El suave crepitar del fuego y el aroma envolvente de la madera quemada crean un ambiente cálido y acogedor en el claro donde han montado sus tiendas. Su travesía conjunta en busca de plantas medicinales está por terminar. Alrededor de la fogata, mientras calientan sus manos, Bertrand lucha por hallar las palabras adecuadas para confesar sus sentimientos, enfrentándose al temor que le provocan sus diferencias.
—Es este bosque, Friola, no sé cómo explicarlo sin que suene extraño —comienza Bertrand.
—Inténtalo... por favor. Dime qué es este bosque para ti —insiste Friola.
—Siento que conozco este lugar, puedo moverme sin dificultad a pesar de los altos robles y lo difícil que es orientarse sin poder ver el sol o las estrellas. Siento que ya estuve aquí, que compartimos esta fogata en el claro antes, conozco sus sonidos, sus plantas, sus animales, la textura de la tierra, tengo recuerdos... todo evoca en mí memorias, imágenes, sentimientos; todo en este lugar me resulta familiar, sin embargo... —Sus palabras se desvanecen en el aire mientras se pierde en sus pensamientos—. Son tonterías mías, es la primera vez que viajamos tan al Norte. Perdóname.
—¿Cómo son los recuerdos, llegan a ti en sueños o te invaden de repente? —pregunta Friola, su voz suave como una caricia acorta la distancia en la oscuridad; camina hacia Bertrand y está cerca fijando toda su atención, como nunca antes ha estado. Es su piel suave, su aroma, su cabello... Piensa Bertrand, y enrolla los mechones dorados de Friola en sus dedos casi sin notarlo.

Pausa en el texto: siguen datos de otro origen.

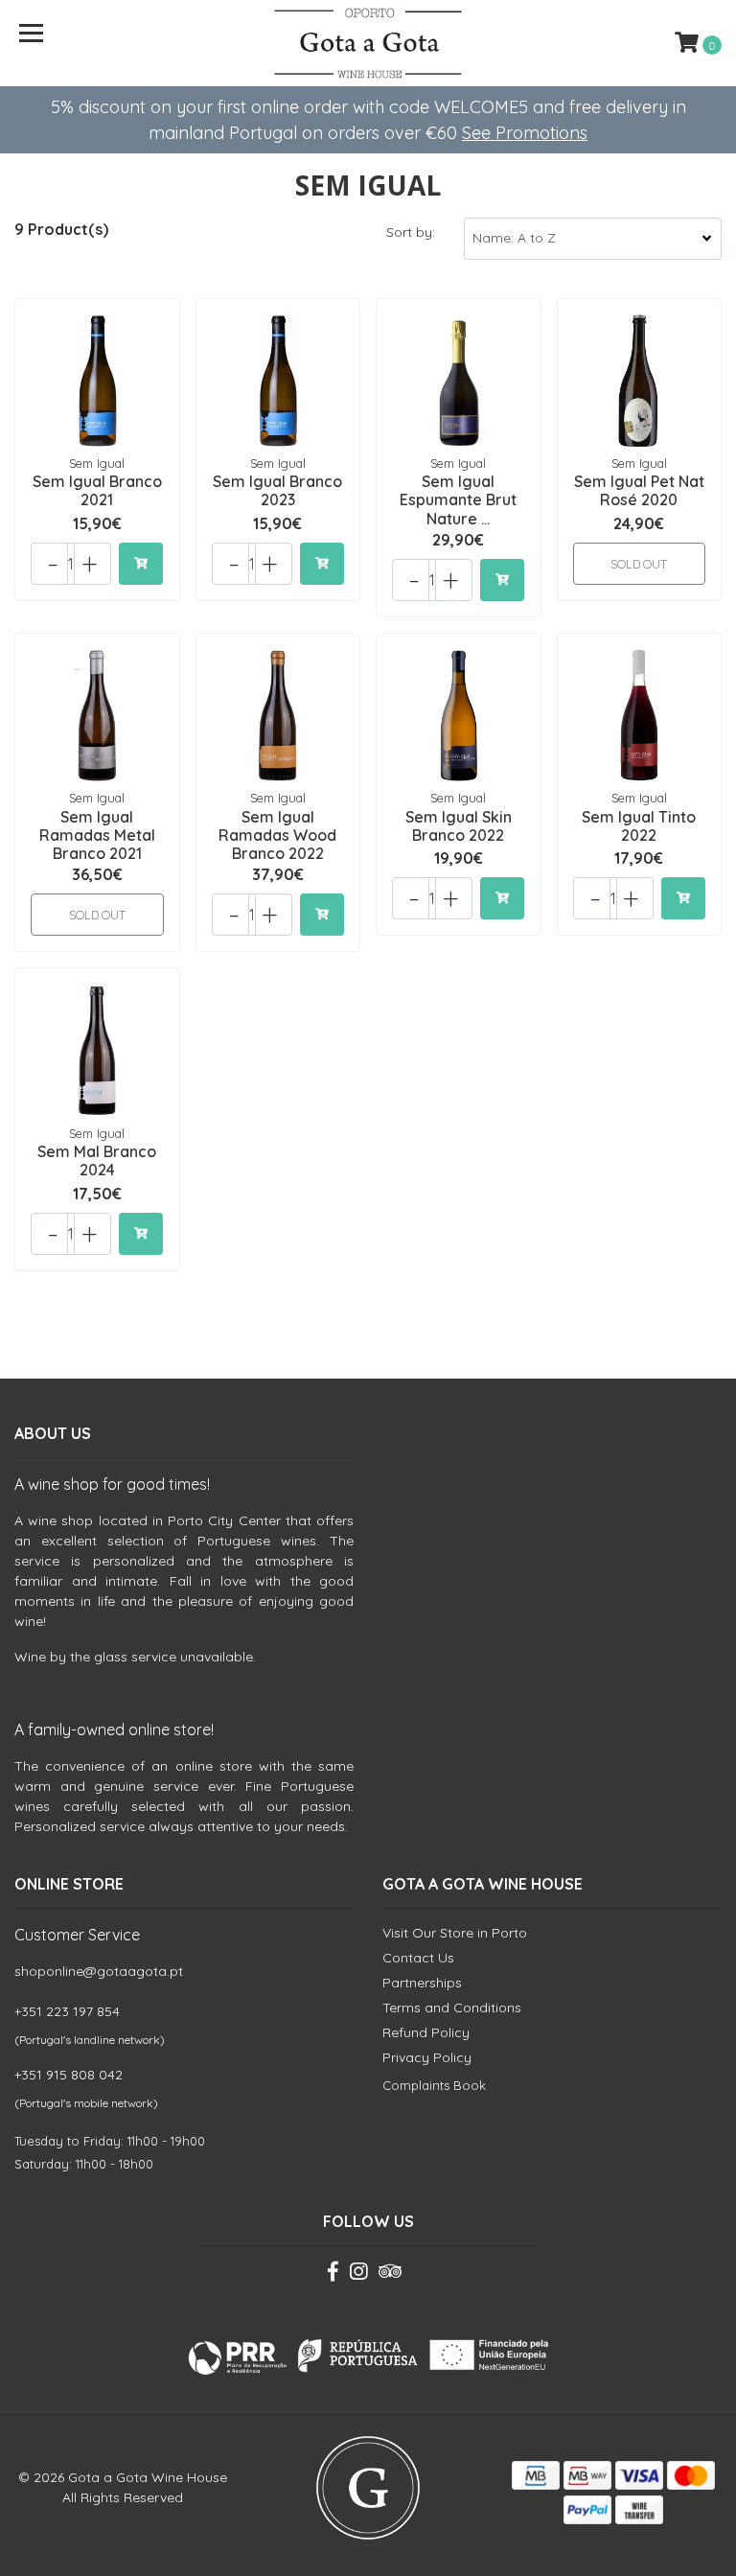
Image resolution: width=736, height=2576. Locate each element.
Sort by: (410, 232)
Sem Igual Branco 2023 (277, 490)
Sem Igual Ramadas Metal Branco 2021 (97, 835)
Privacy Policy (427, 2057)
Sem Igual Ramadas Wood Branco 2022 (277, 835)
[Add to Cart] (141, 564)
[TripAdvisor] (390, 2275)
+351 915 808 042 (68, 2074)
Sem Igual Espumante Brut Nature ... (458, 499)
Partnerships (422, 1982)
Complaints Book (434, 2085)
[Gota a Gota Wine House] (368, 43)
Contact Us (418, 1957)
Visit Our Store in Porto (454, 1932)
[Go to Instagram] (358, 2275)
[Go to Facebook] (333, 2275)
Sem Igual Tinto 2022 (639, 826)
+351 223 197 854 (67, 2011)
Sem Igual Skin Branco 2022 (458, 826)
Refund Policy (426, 2032)
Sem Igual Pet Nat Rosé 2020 (639, 490)
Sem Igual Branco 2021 (97, 490)
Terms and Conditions (451, 2007)
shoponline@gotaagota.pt (98, 1971)
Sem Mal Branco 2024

—Son las estrellas, mira el cielo, Bertrand; su luz viaja y llega a nosotros atravesando la oscuridad, como un mensaje del pasado. Incluso si su origen ya no existe; es su luz la que permanece en el cielo, desafía al tiempo y nos acompaña esta noche.
—Te amo, Friola —dice Bertrand, acercándose suavemente a su oído, mientras sus dedos tiemblan al tocar su rostro, buscando su boca.

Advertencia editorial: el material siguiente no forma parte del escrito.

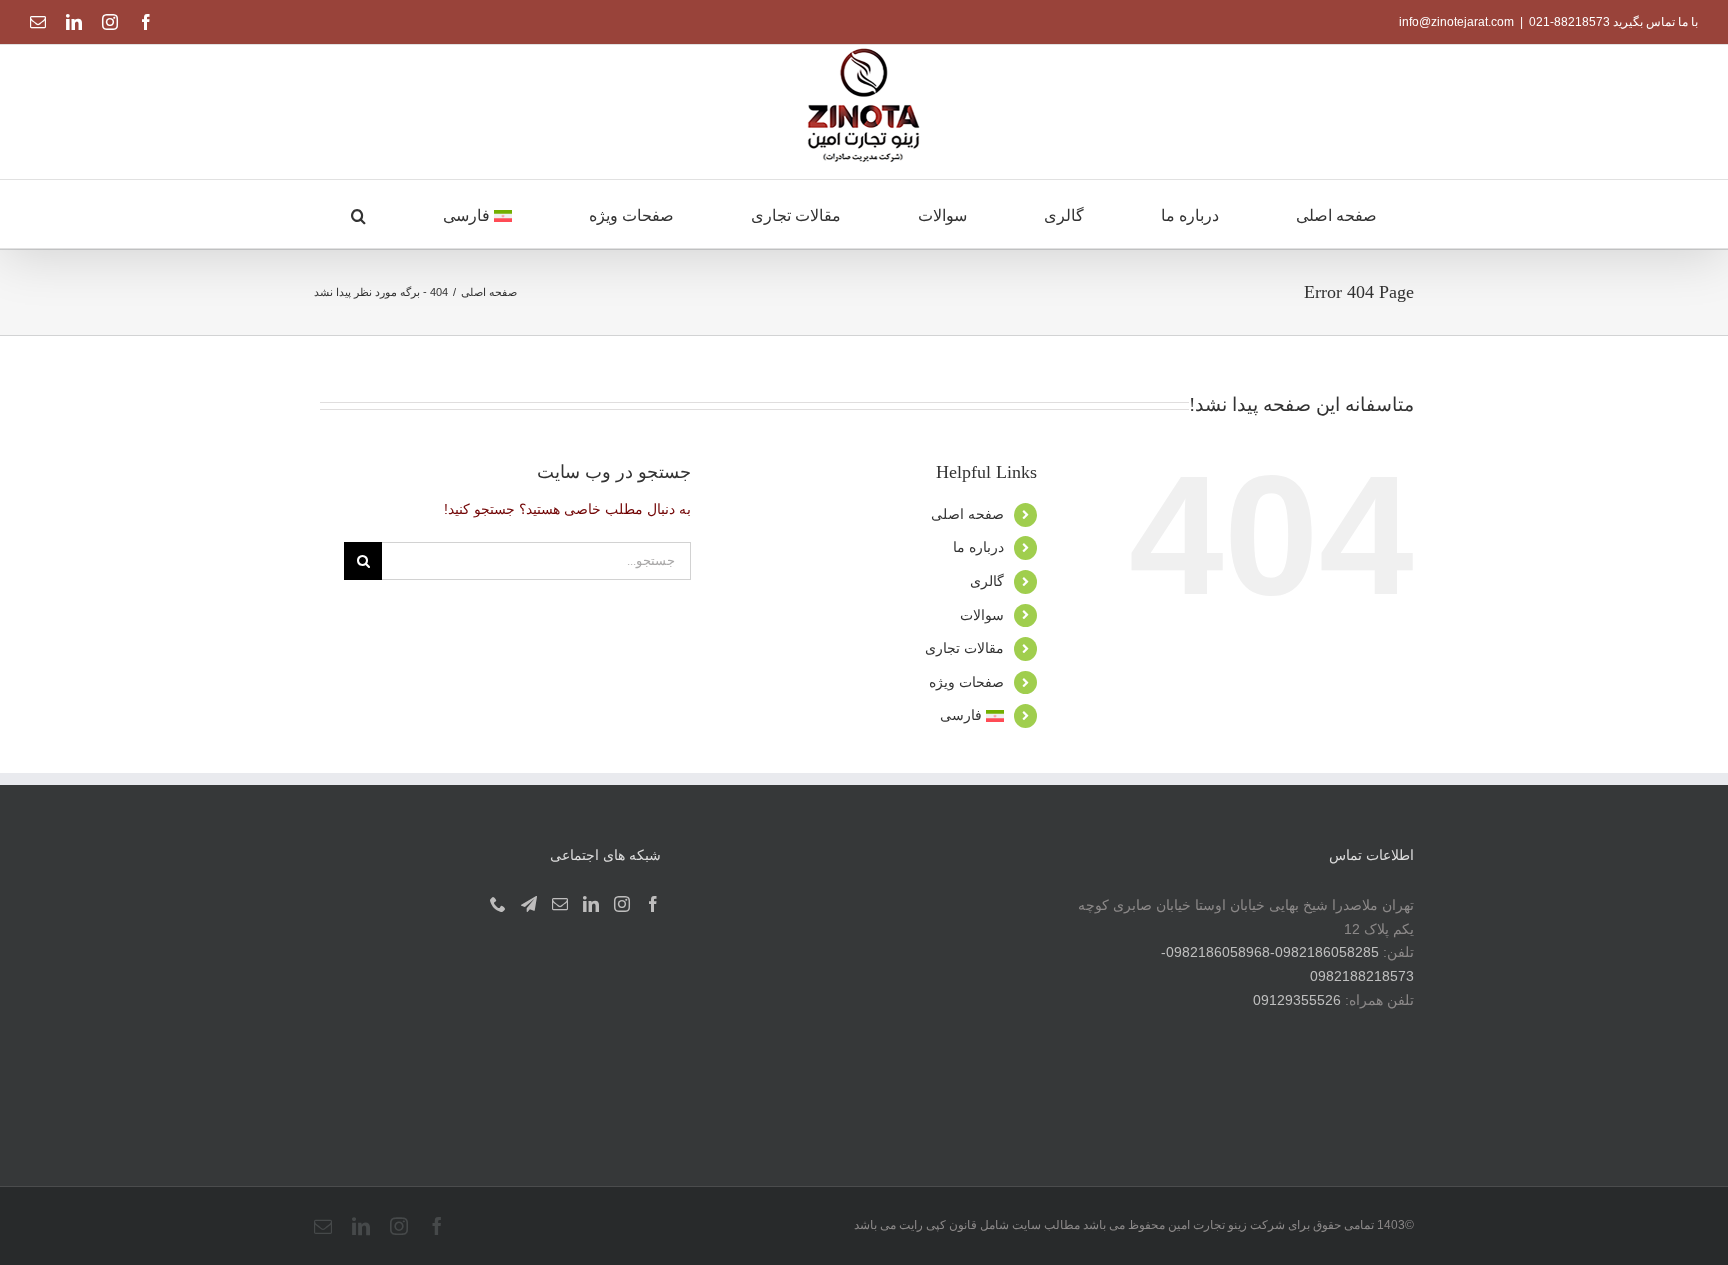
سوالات (982, 615)
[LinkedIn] (591, 904)
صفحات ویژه (966, 682)
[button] (358, 214)
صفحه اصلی (967, 514)
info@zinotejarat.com (1456, 22)
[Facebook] (653, 904)
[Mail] (560, 904)
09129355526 (1297, 1000)
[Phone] (498, 904)
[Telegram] (529, 904)
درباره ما (978, 547)
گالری (987, 581)
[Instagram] (622, 904)
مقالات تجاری (964, 648)
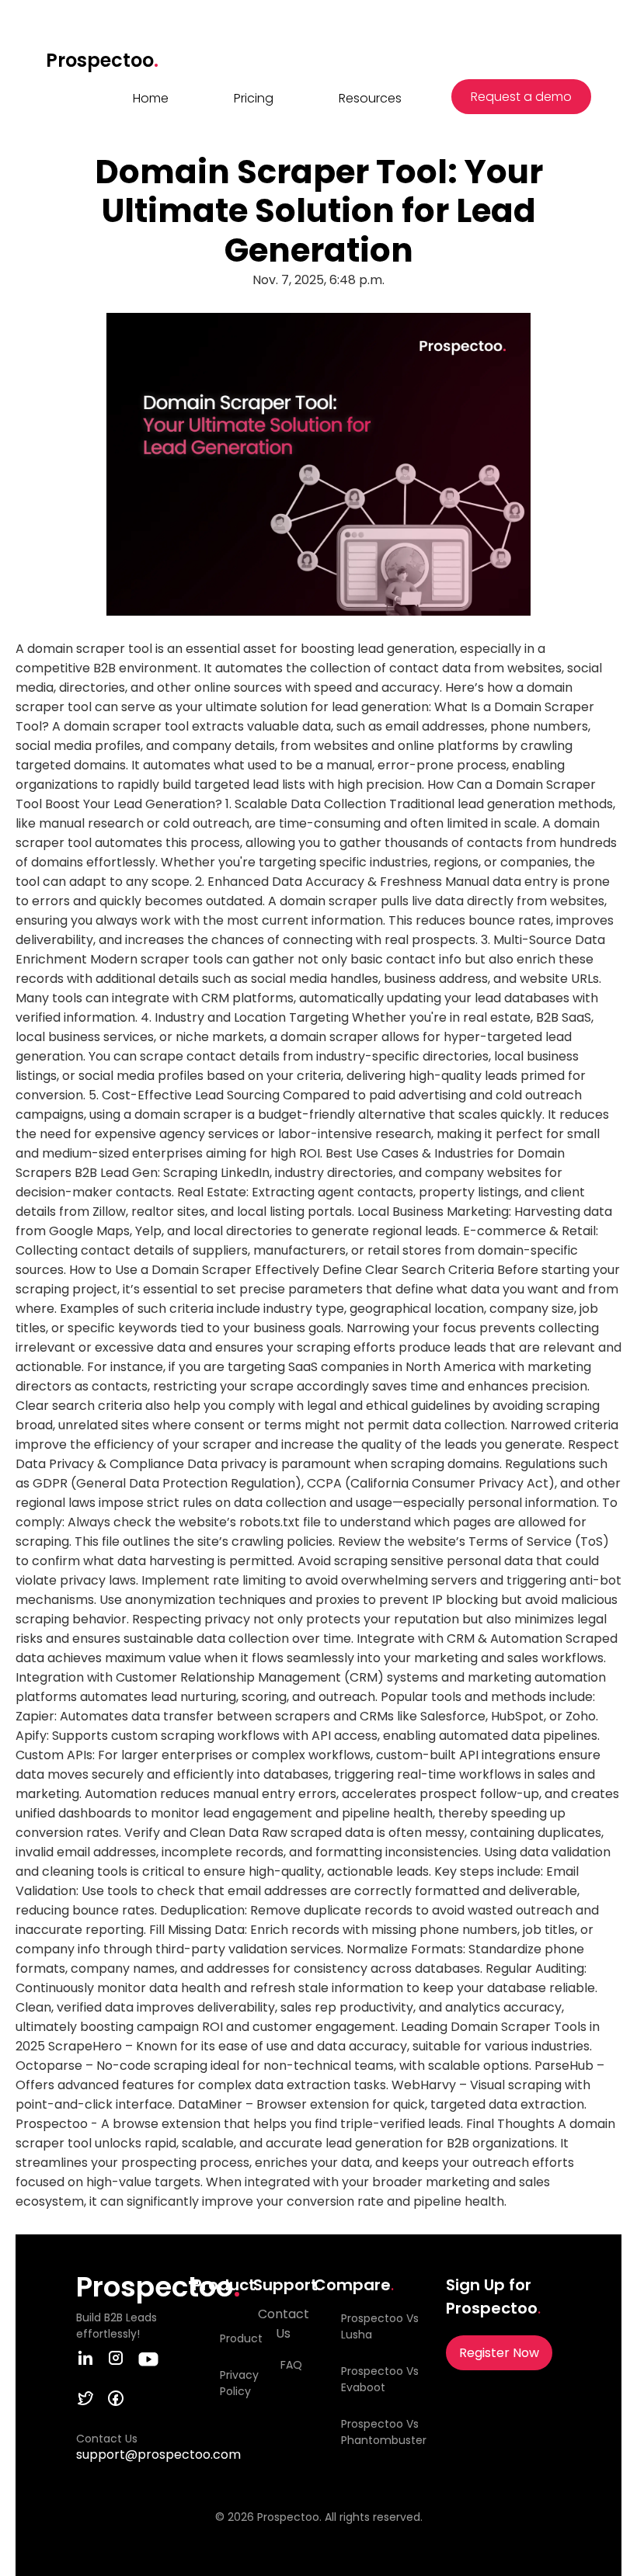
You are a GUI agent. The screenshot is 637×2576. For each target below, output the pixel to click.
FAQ (291, 2365)
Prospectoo (102, 60)
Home (151, 98)
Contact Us (283, 2323)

Friola gira hacia él y se separa suavemente envuelta en tristeza; luego pregunta:
—¿Eso es un sentimiento o un recuerdo?
Bertrand se detiene y, sin comprender su pregunta, la mira extrañado, y responde firmemente:
—Mis sentimientos son tan reales como las estrellas en el cielo. Soy yo, aquí y ahora, quien te lo dice, aunque seas el cielo que contiene todo el tiempo del mundo y yo solo pueda sostener tu cabello un instante en mis dedos, como si intentara atrapar el brillo de una sola estrella.
—Si es así, viviremos en este bosque por siempre, entre los árboles donde recordaste que me amabas, una vez más —responde Friola.
—Recordar —dice Bertrand, con una sonrisa burlona—. ¿Cómo puedo recordar lo que no ha sucedido?
Pero su sonrisa se convierte en una mueca, un reflejo de una comprensión inesperada, mientras ve cómo Friola, con los movimientos de un gato, retrocede con cautela y sigue con atención cada una de sus expresiones.
—Es un recuerdo, sí, que nos une a través del tiempo a ti y a todos los cuerpos que te precedieron. Siempre declaras amarme en este claro, por eso volvemos aquí cuando cumples 30 años cada una de las veces, como es nuestra promesa.